▸ **Given information**
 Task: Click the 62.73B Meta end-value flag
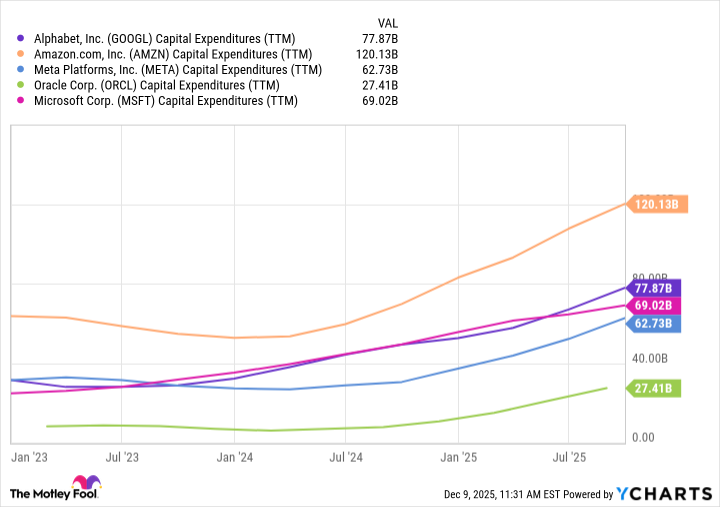655,323
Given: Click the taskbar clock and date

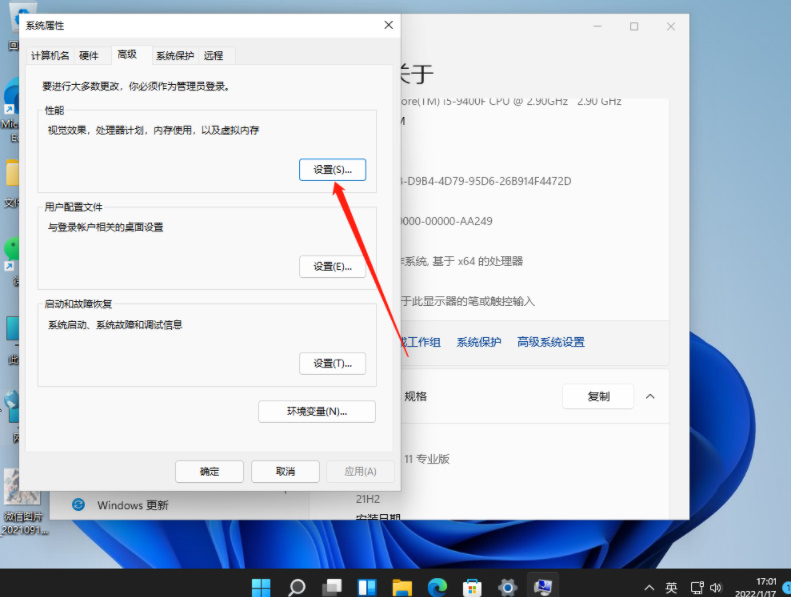Looking at the screenshot, I should coord(756,587).
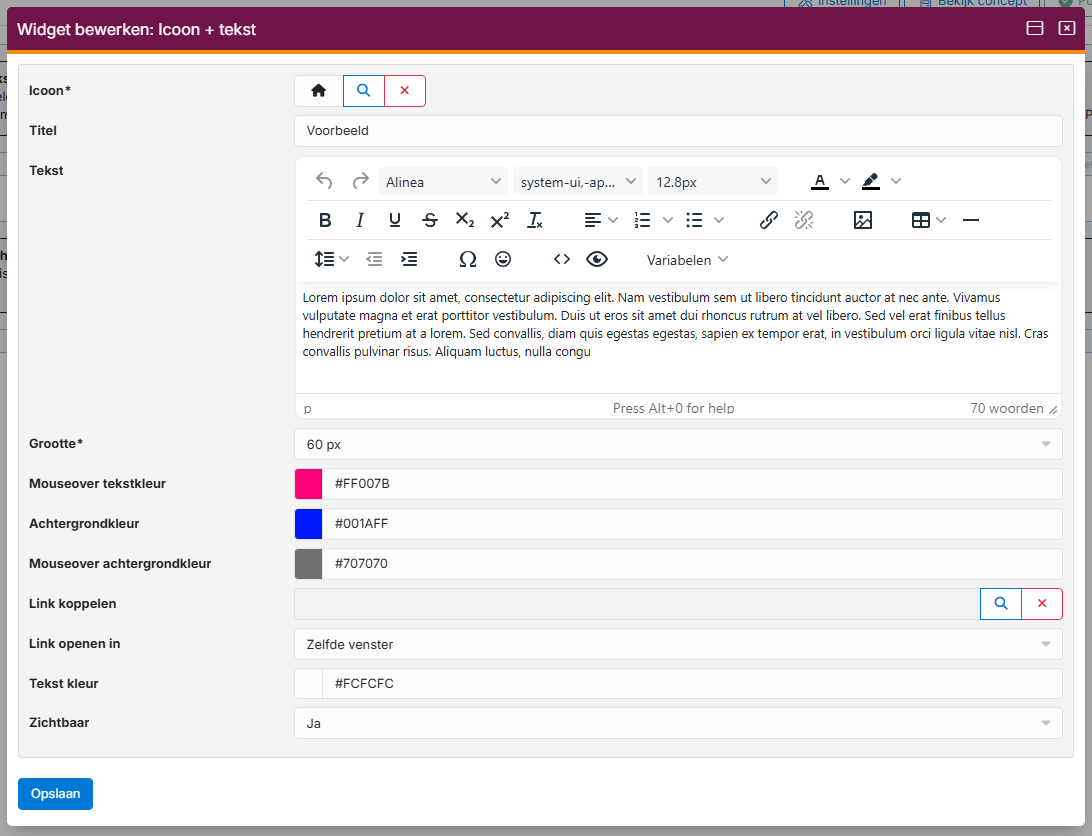The height and width of the screenshot is (836, 1092).
Task: Insert a link with the chain icon
Action: (x=768, y=221)
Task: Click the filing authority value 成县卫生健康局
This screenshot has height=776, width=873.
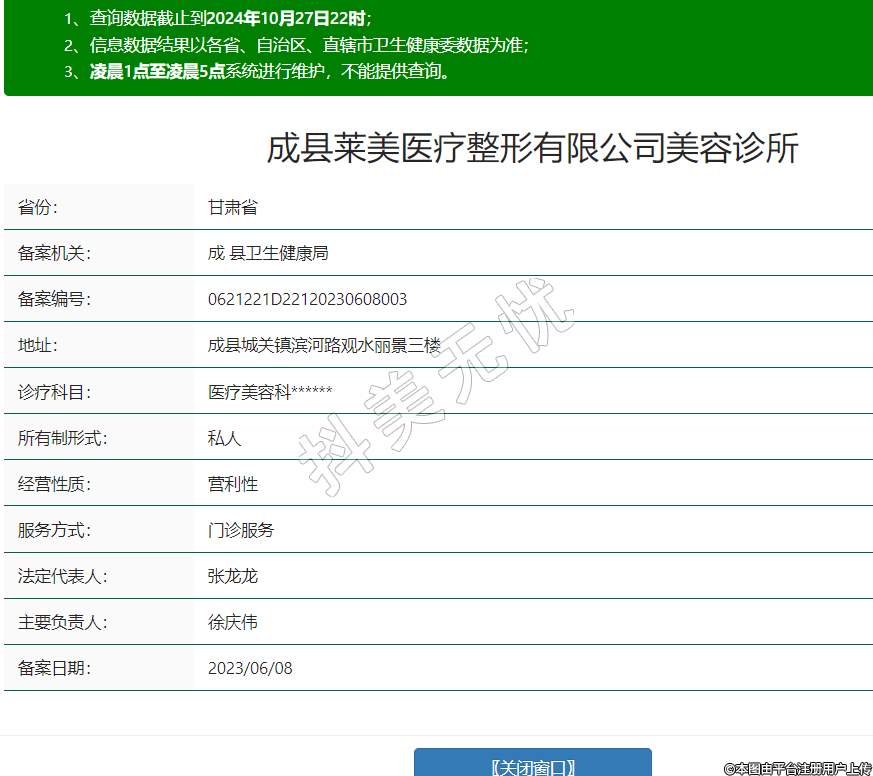Action: [268, 253]
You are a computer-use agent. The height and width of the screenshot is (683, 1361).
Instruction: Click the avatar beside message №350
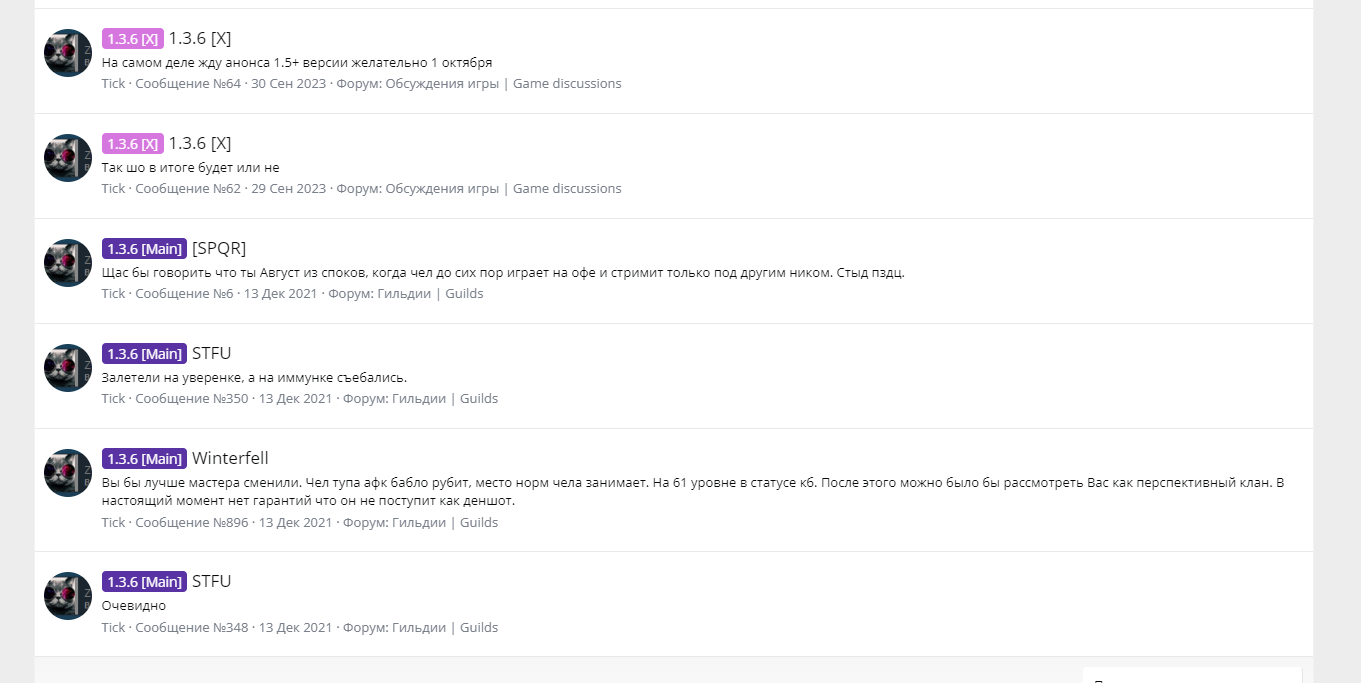point(68,368)
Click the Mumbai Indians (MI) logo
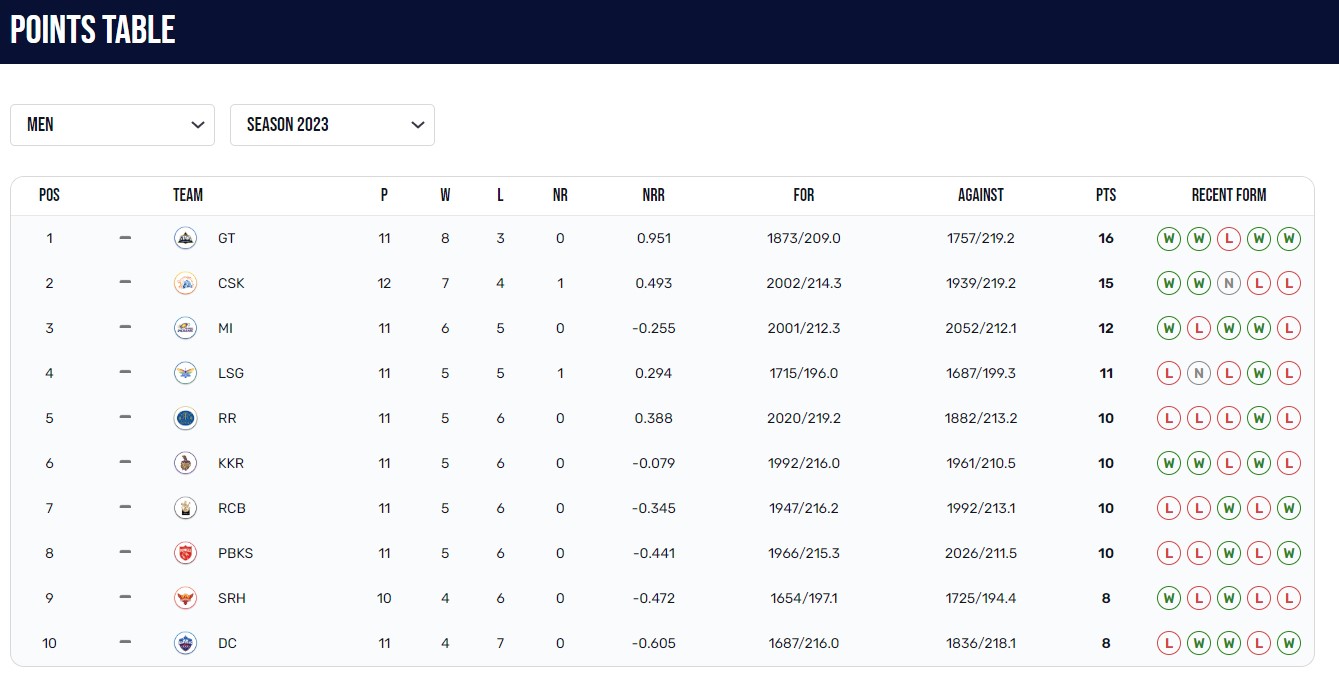This screenshot has height=686, width=1339. (185, 328)
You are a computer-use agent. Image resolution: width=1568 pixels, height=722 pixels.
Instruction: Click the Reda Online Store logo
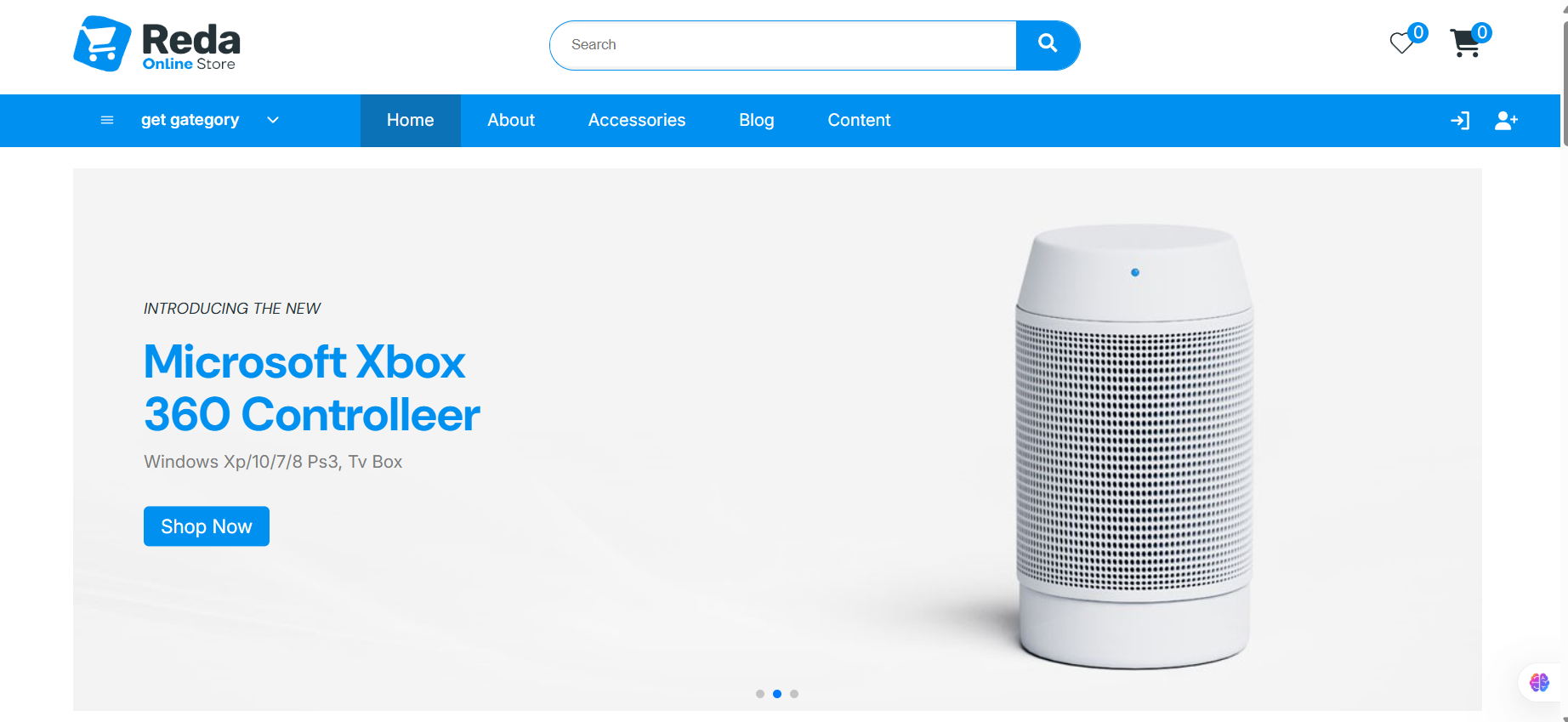157,44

▸ **Aim of the task**
All of the entries need to be copied exactly, minus any pictures.

▸ **Task result**
 Task: Click the 62.73B Meta end-value flag
655,323
Given: Click the taskbar clock and date

Looking at the screenshot, I should coord(756,587).
The height and width of the screenshot is (836, 1092).
Task: Insert a link with the chain icon
Action: (x=768, y=221)
Task: Click the filing authority value 成县卫生健康局
This screenshot has height=776, width=873.
Action: [268, 253]
You are a computer-use agent. The height and width of the screenshot is (683, 1361).
Instruction: Click the avatar beside message №350
point(68,368)
Click the Mumbai Indians (MI) logo
This screenshot has height=686, width=1339. (185, 328)
You are a computer-use agent. Image resolution: width=1568 pixels, height=722 pixels.
Instruction: Click the Reda Online Store logo
157,44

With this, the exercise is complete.